= Task to complete =
Within the records that follow, restate exactly the lines from the line with "Click the Android Studio logo icon" down to the line with "the line 'How", including both. Omit the pictures.

= Data to examine =
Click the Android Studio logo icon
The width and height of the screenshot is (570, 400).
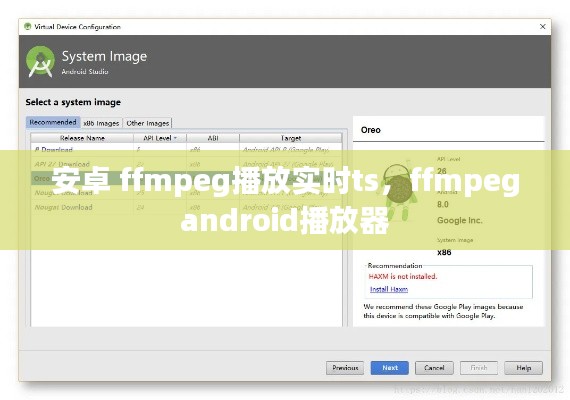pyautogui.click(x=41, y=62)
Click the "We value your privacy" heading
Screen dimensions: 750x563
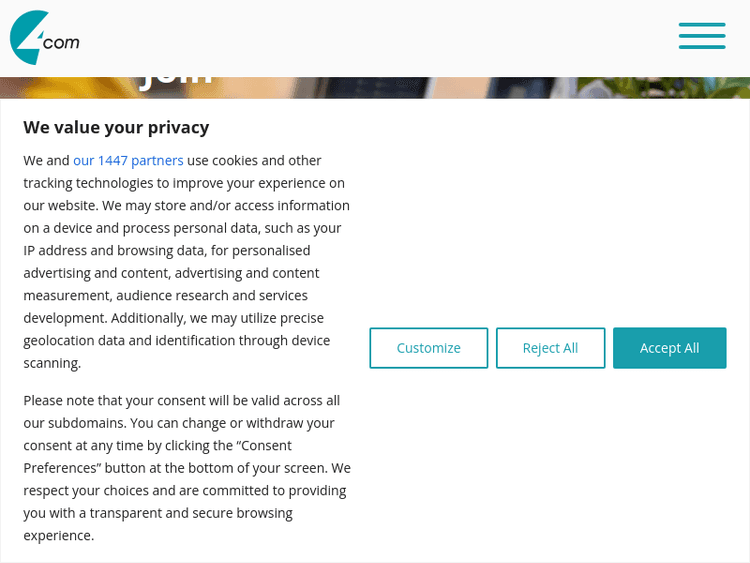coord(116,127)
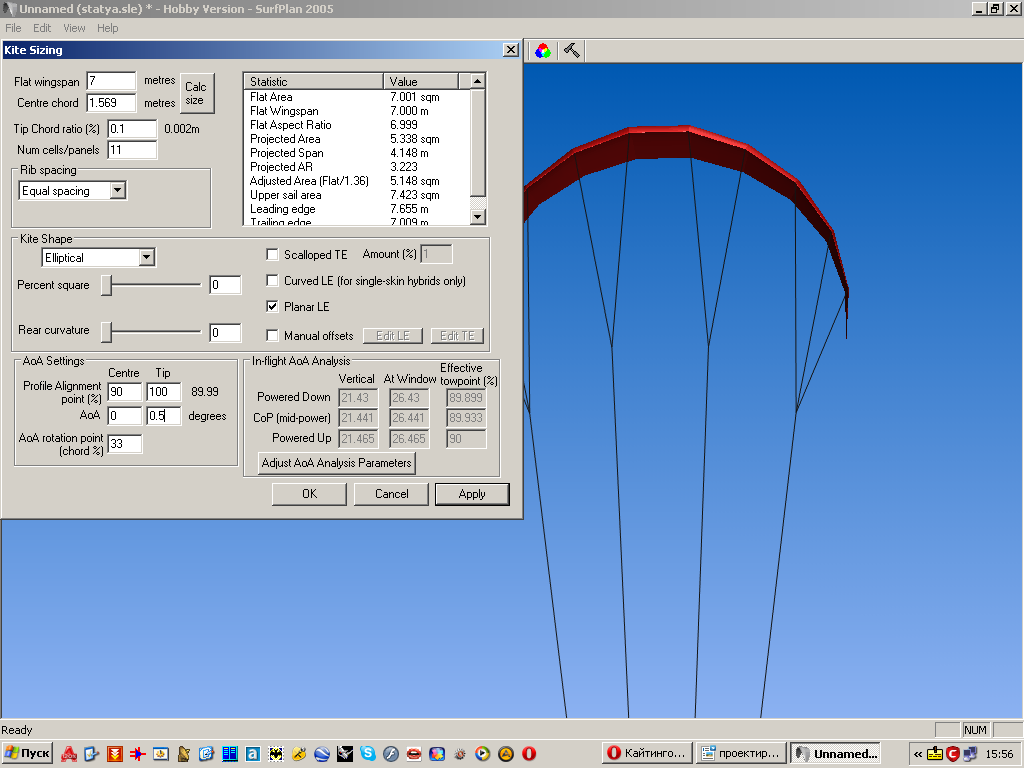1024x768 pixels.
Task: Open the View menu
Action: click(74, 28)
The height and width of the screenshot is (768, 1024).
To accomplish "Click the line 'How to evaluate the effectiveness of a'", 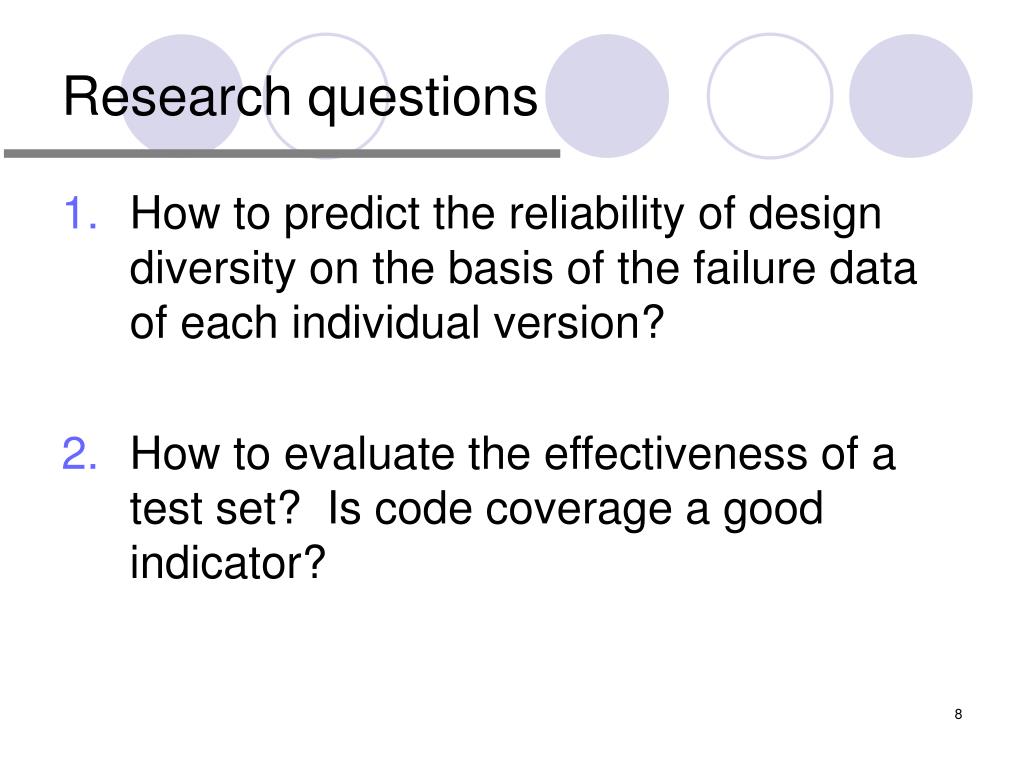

* * *

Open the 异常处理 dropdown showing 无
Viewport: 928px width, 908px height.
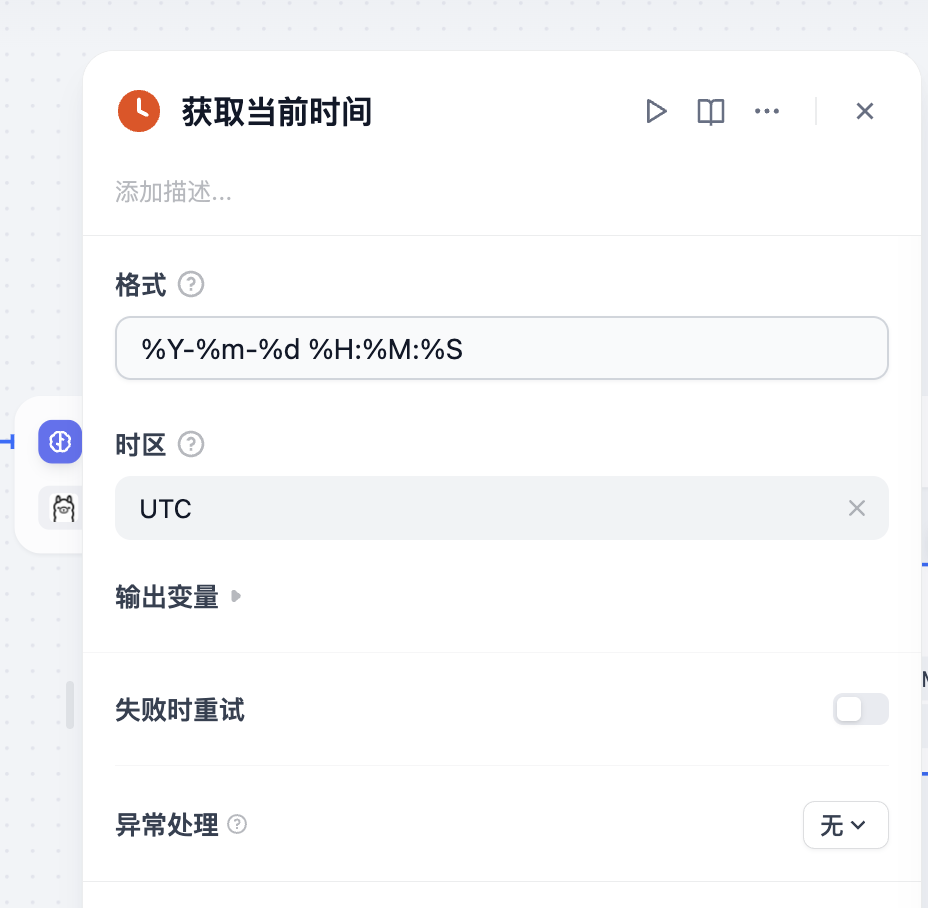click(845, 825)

= Task output =
Click the Android Studio logo icon
The width and height of the screenshot is (570, 400).
pyautogui.click(x=41, y=62)
Click the "We value your privacy" heading
Screen dimensions: 750x563
coord(116,127)
1024x768 pixels.
Task: Open the View menu
Action: click(74, 28)
The height and width of the screenshot is (768, 1024).
To accomplish "Click the line 'How to evaluate the effectiveness of a'", 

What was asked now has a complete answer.